Question

The diagonals of a square are along the pair of lines whose equation is $2x^2-3xy-2y^2=0$. If $(2,1)$ is a vertex of the square then another vertex consecutive to it can be

• A. $(1,-2)$
• B. $(1,4)$
• C. $(-1,2)$
• D. $(-1,-4)$

Answer 1

Answer: (A), (C)

The correct options are
A $(1,-2)$
C $(-1,2)$

Substituting $x=2$ in the above equation, we get

$8-6y-2y^2=0$
$y^2+3y-4=0$
$(y+4)(y-1)=0$

Hence $y=-4,1$
Therefore two vertices are $(2,1)$ and $(2,-4)$.

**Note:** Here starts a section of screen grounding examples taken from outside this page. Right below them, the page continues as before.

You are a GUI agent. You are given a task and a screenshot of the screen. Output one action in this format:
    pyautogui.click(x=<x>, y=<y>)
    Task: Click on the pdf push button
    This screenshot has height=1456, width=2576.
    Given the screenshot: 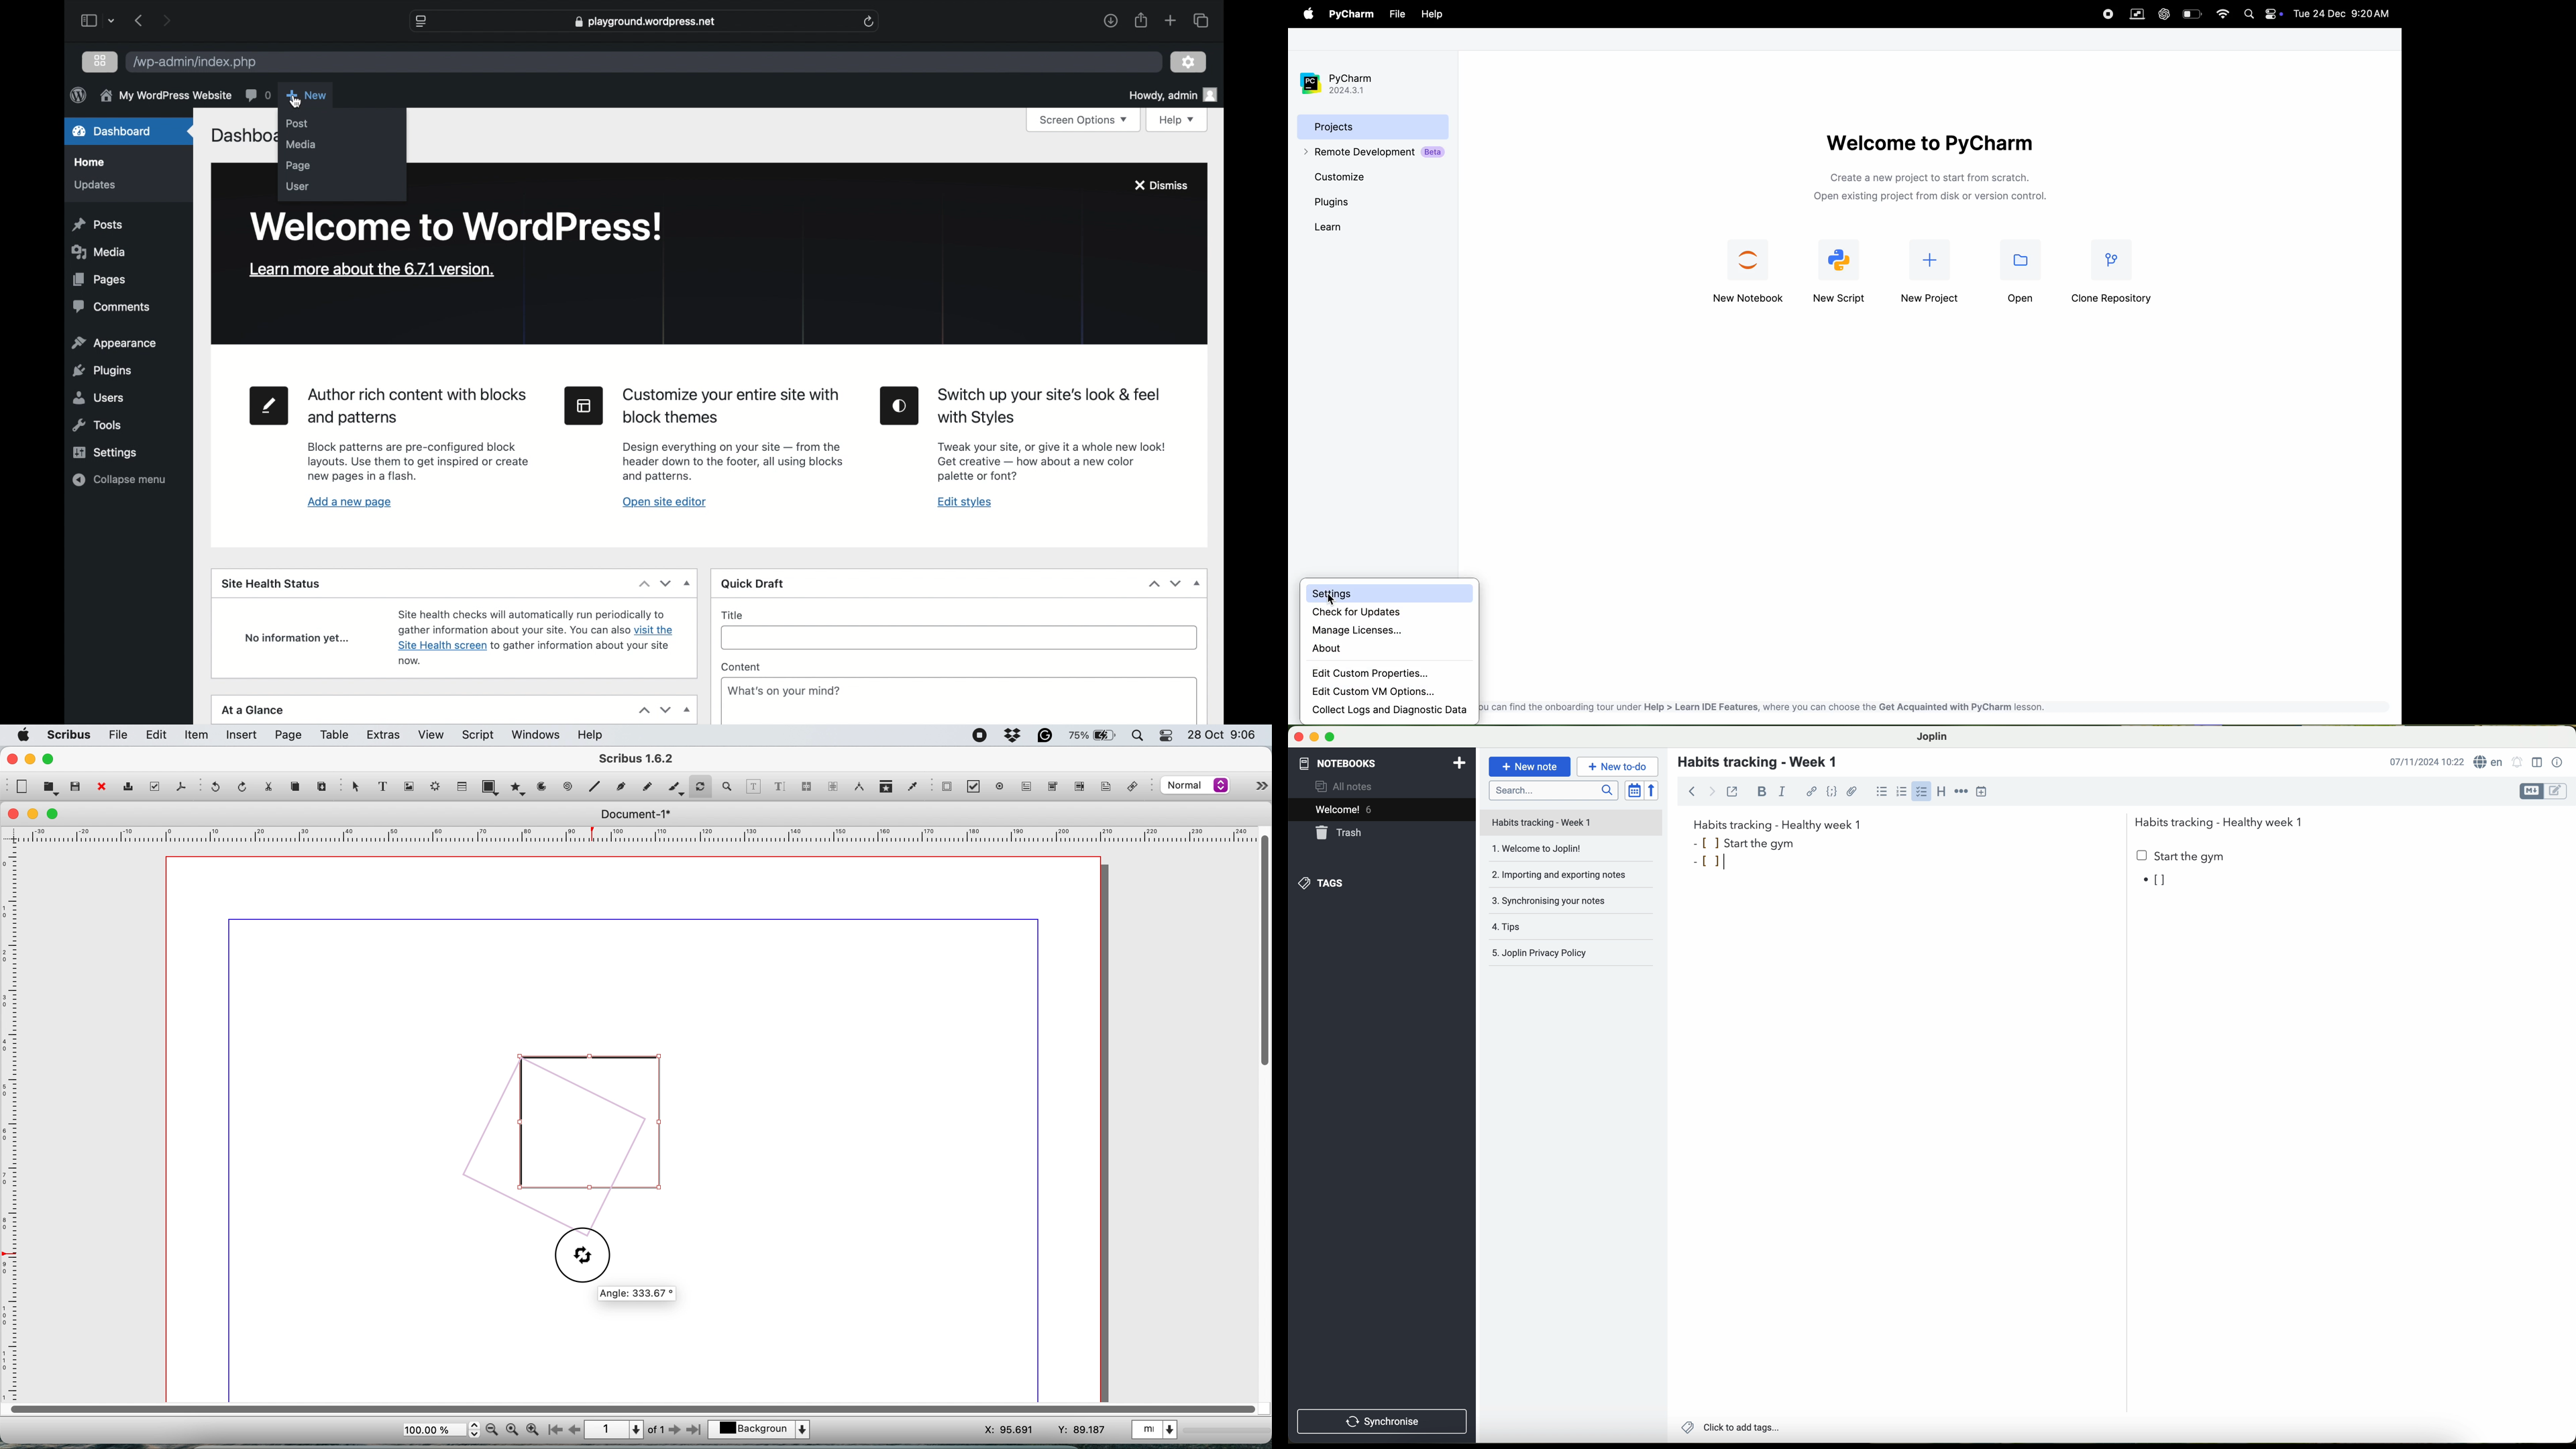 What is the action you would take?
    pyautogui.click(x=947, y=788)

Now consider $y=1$. We get
$2x^2-3x-2=0$
$2x^2-4x+x-2=0$
$2x(x-2)+1(x-2)=0$
$(x-2)(2x+1)=0$
Hence $x=2,\frac{-1}{2}$

Thus other two vertices are $(2,1),(\frac{-1}{2},1)$.
From the above we get two uncommon vertices as
$(2,-4)$ and $(\frac{-1}{2},1)$.

Now decreasing first vertex by a factor of 2 and increasing the second by the same, we get
$(1,-2)$ and $(-1,2)$.

Hence these are possible vertices of the square.